This one is quite clear - as you stated no flame wars but then starting new one then you have result - once again - ST need to emulate basic things that are available on Amiga as HW implementation - i see no point to start after 25 years discussion is 10% higher CPU clocking will give (or not) any gain over Amiga.
Not sure but can you provide similar topic on dedicated ST forum where some Amiga guy starting similar topic.

We can only compare something that is comparable - ST and A500 can't be compared as they are not comparable.

btw - once again - 3D even in software must be rendered at final buffer - this is my point with pictures - video buffers and video output capabilities are so different that it is really hard even to think about honest ST comparison with A500.

For example i can set 640x400 on Amiga - i can even force this resolution to be less flicker (by shortening video frame on OCS or explicitly by reducing number of lines to be displayed on ECS) - or i can be nasty and use LCD as display thus no flicker at all, then i can draw 3D on such screen but still i can introduce color and this is out of ST capabilities - how we can compare this? Gain from memory organization on ST is mostly where chunky translation is used - then yes, ST will be slightly faster but do really that speed will translate to final effect? when you need push PSG vol register to emulate PCM channel for example?

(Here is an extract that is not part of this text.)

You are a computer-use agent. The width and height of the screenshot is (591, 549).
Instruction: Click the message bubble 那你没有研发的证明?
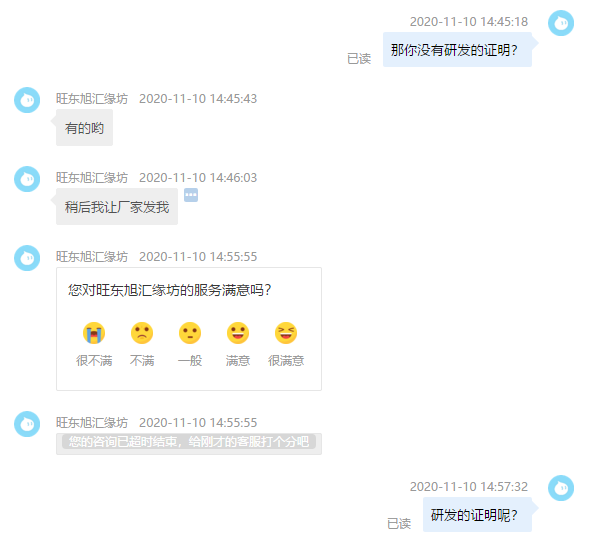(x=457, y=50)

Let me show this in that way - nice example [ Show youtube player ] vs very good [ Show youtube player ] or [ Show youtube player ] i like those ST demos, no doubt but i think that difference (some imperfections on ST) are obvious - and how to compare various taste? pears to peaches...

So sorry, no offense but we can't compare ST with A500 and we can't compare Falcon with A1200 - both comparisons will be simply unfair.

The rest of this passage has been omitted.